▶ Entries shown:

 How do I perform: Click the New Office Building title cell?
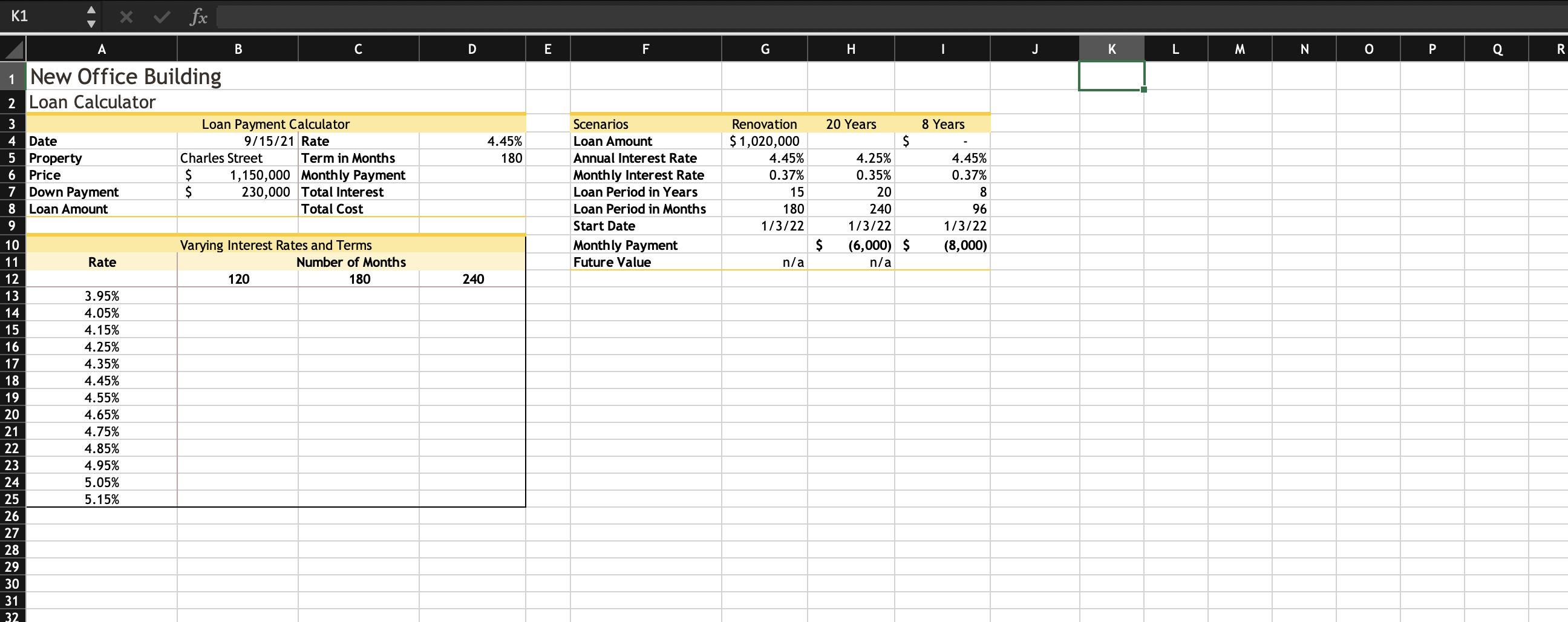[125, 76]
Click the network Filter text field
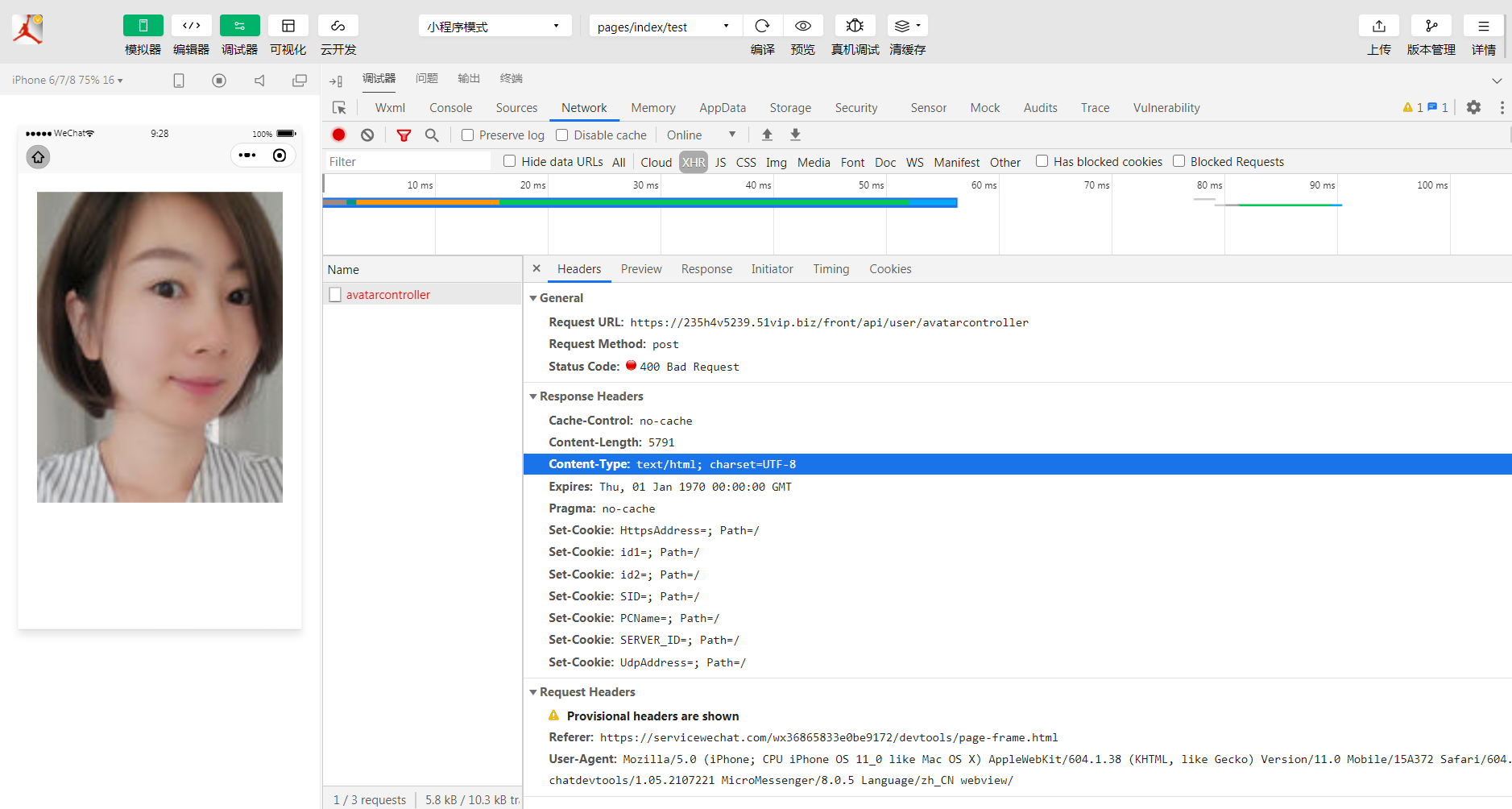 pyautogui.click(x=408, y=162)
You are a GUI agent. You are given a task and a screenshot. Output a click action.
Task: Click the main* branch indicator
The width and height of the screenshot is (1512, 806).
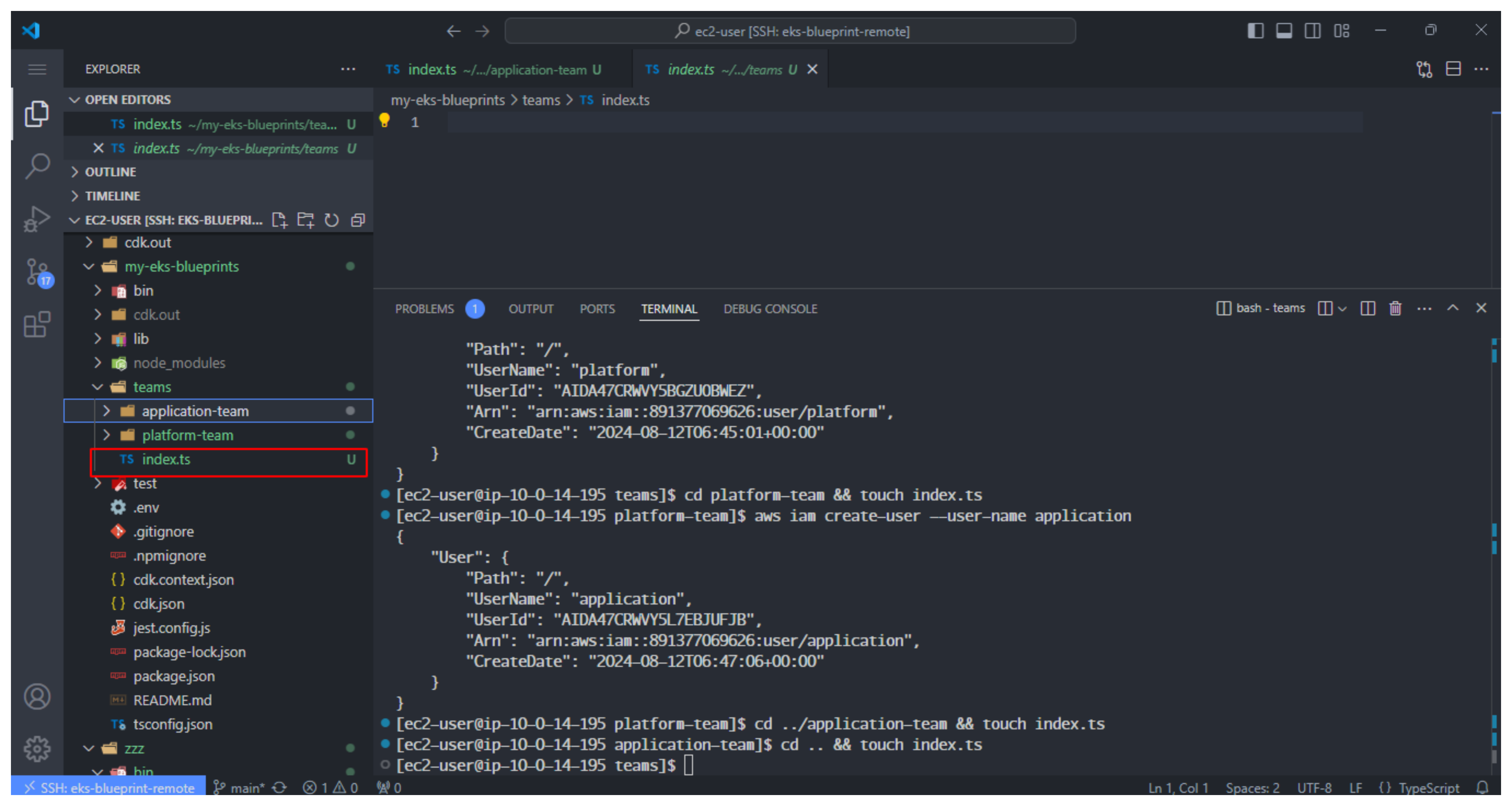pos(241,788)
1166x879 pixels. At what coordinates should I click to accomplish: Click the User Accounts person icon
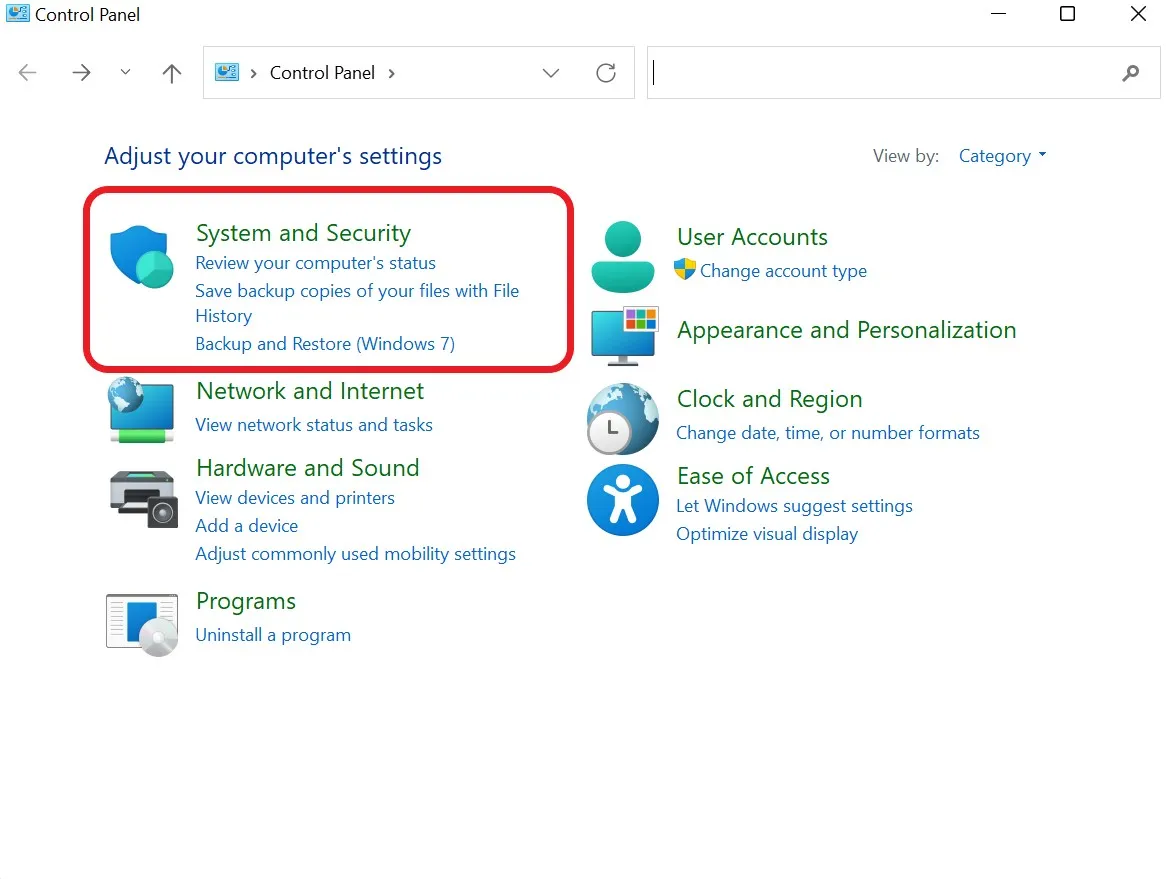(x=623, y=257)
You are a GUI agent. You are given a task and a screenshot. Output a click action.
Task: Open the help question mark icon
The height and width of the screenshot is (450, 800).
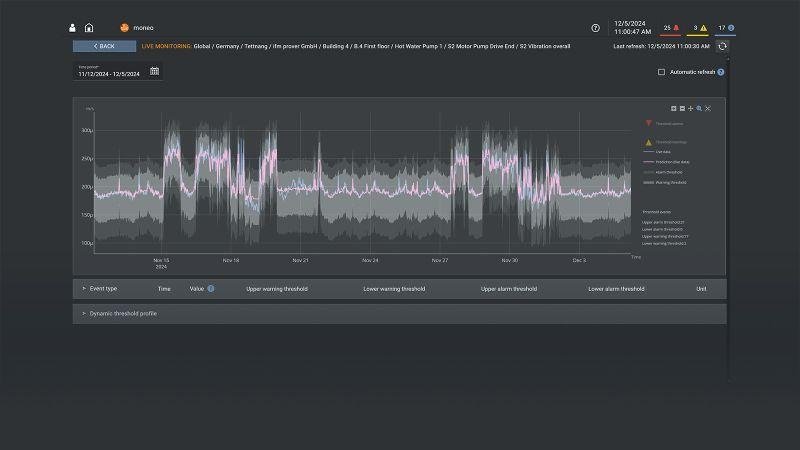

▶ Required work:
Starting at the beginning of the items and going through the line that contains "pos(241,788)", output those lines as a Markdown table with the columns No. and Text, numbering each row, skipping blank lines, and omitting the pictures.

▶ Result of the task:
| No. | Text |
|---|---|
| 1 |  How do I perform: Click the New Office Building title cell? |
| 2 | [125, 76] |
| 3 | Click the network Filter text field |
| 4 |  pyautogui.click(x=408, y=162) |
| 5 | You are a GUI agent. You are given a task and a screenshot. Output a click action. |
| 6 | Task: Click the main* branch indicator |
| 7 | The width and height of the screenshot is (1512, 806). |
| 8 | pos(241,788) |